Accreditation Preparation

The Complete RACGP Accreditation Checklist: What Every Practice Needs Before Survey Day

A comprehensive RACGP accreditation checklist covering every documentation area, register, system and operational requirement Australian general practices need to have in place before their survey assessment. Written by an accreditation consultant working directly with practices preparing under the RACGP 5th Edition Standards.

👤 Ben – MedAssure Consulting    🕐 14 min read    📅 Updated May 2026


RACGP accreditation is one of the most operationally significant undertakings a general practice will face, and one that practices consistently underestimate. The volume of documentation required, the specificity of the evidence assessors are looking for, and the way operational reality must align with documented policy creates a workload that almost always takes longer than expected.

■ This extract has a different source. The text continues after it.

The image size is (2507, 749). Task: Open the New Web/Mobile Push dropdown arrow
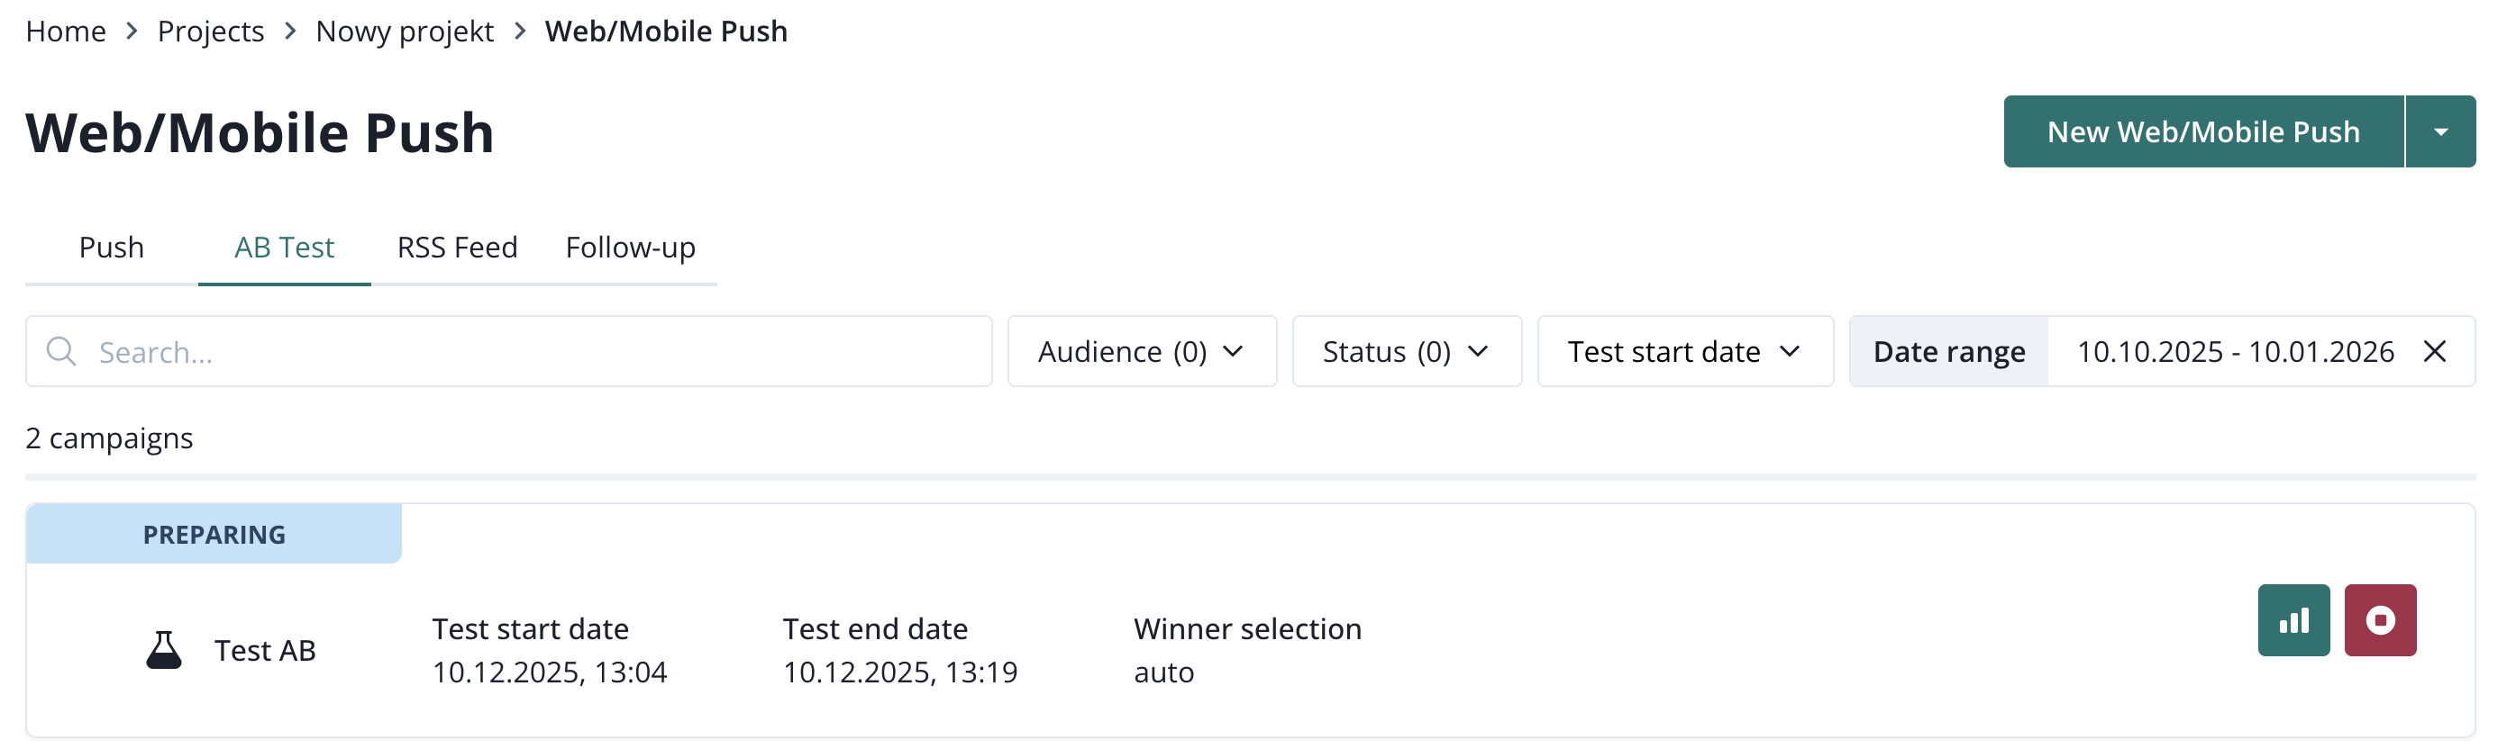(x=2440, y=131)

This article provides a comprehensive checklist of what your practice needs to have in place. It is not a substitute for the full RACGP Standards for General Practices (5th Edition), and it is not a step-by-step instruction guide. It is a structured checklist of the major areas you should be addressing, and where most practices encounter difficulty.

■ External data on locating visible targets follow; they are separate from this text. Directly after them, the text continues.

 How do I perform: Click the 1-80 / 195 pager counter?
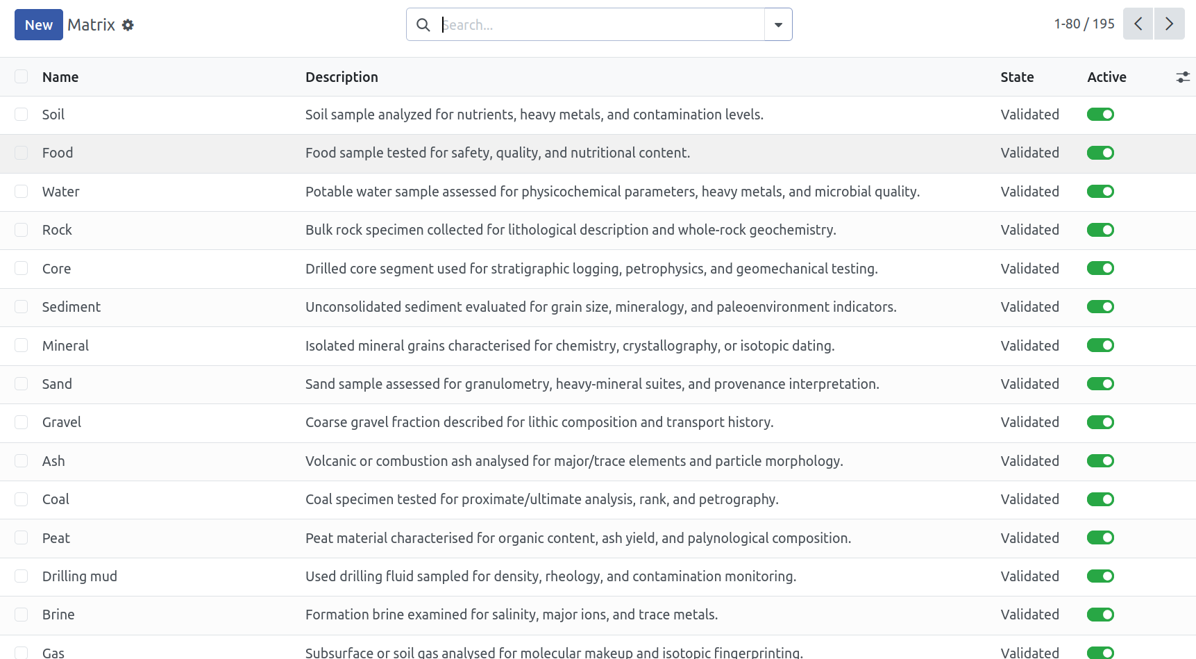point(1084,24)
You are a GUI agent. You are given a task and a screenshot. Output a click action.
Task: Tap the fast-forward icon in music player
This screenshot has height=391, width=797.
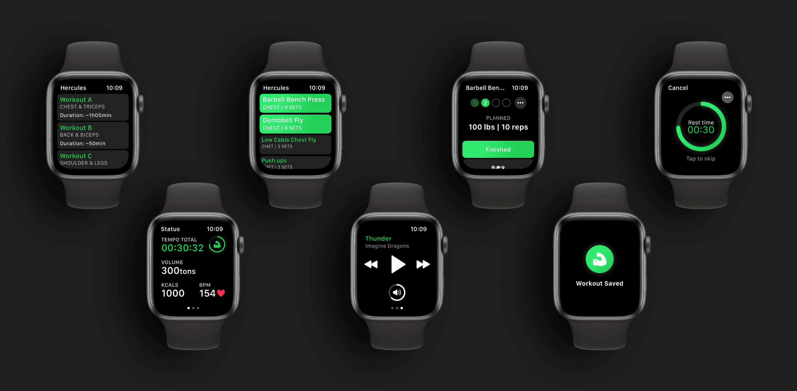424,263
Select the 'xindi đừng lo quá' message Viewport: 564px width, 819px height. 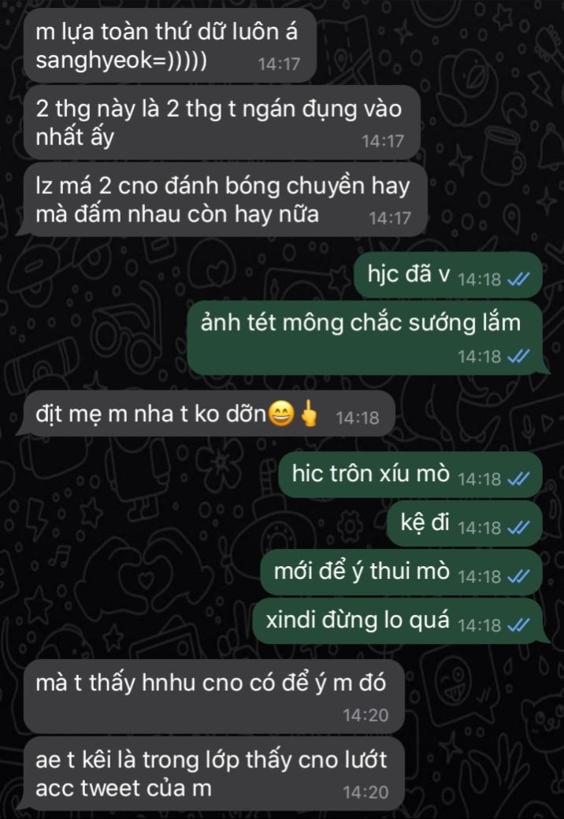point(401,621)
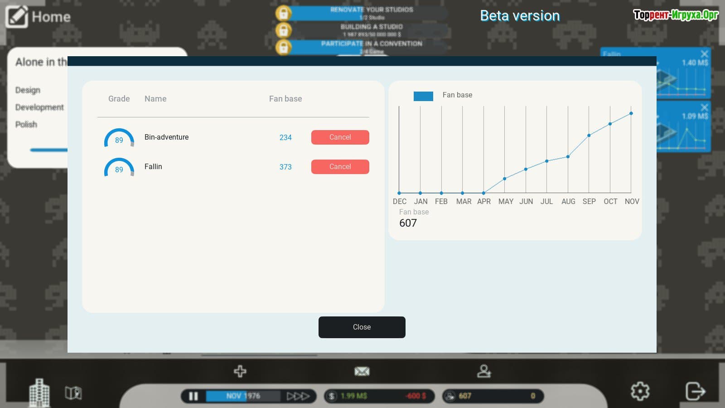Click the add-employee person icon

483,371
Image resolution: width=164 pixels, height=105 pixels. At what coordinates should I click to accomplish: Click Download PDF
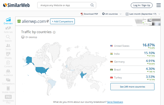(89, 14)
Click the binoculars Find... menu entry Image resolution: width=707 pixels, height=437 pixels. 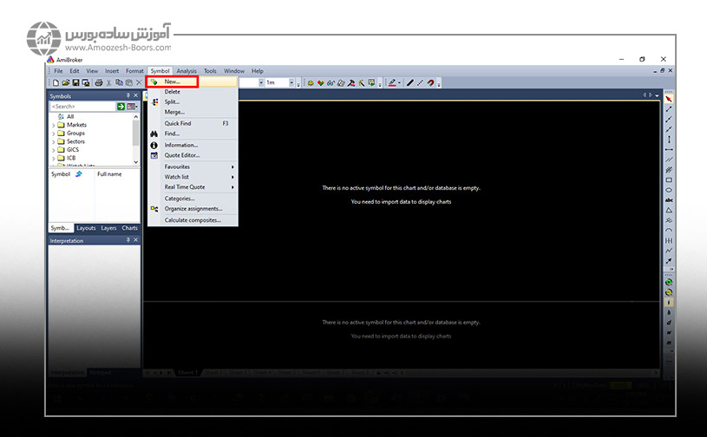point(172,134)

Understanding the RACGP Accreditation Process

RACGP accreditation is the formal process by which an Australian general practice demonstrates that it meets the RACGP Standards for General Practices (5th Edition), the national benchmark for clinical governance, patient safety and practice management in general practice.

Accreditation is conducted by an approved accrediting agency, with AGPAL and QPA being the most commonly used by general practices. While the agencies differ in their administrative processes, all assess practices against the same RACGP Standards.

For most practices, accreditation is also a financial necessity. Maintaining accreditation is required for eligibility to the Practice Incentives Program (PIP) and the Workforce Incentive Program (WIP) under Medicare. Loss of accreditation does not just create operational risk, it can materially affect practice revenue.

How Far Ahead Should You Start Preparing?

The honest answer depends on your practice's starting point. There are three broad scenarios:

Practices already accredited and maintaining systems

If your practice has been through accreditation before and has maintained its policies, registers and quality improvement activities consistently between cycles, preparation can typically begin around three to four months before your renewal survey. The work is largely review, refresh and update.

Practices preparing for first-time accreditation

First-time accreditation requires significantly more lead time. Realistic preparation requires nine to twelve months for most practices. The volume of policies, registers, evidence and quality improvement documentation that needs to be built from scratch is substantially higher than most practice managers expect.

Practices with outdated systems or previous non-compliance

Practices that received conditions in a previous survey, or whose documentation has become outdated, sit somewhere in between. Six to nine months is typical, depending on the gaps identified.

The single most consistent theme across practices that struggle on survey day is that they began structured preparation too late. Compressed preparation almost always produces compressed-quality documentation.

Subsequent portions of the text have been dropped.